TASK INSTRUCTIONS
Your response should contain every record below, copied exactly.

------ GIVEN ENTRIES ------

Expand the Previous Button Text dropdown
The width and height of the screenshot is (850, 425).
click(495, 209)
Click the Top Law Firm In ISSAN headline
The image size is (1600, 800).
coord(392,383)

------

ANSWER TO THE EXERCISE
Expand the Previous Button Text dropdown
The width and height of the screenshot is (850, 425).
click(495, 209)
Click the Top Law Firm In ISSAN headline
The image size is (1600, 800).
coord(392,383)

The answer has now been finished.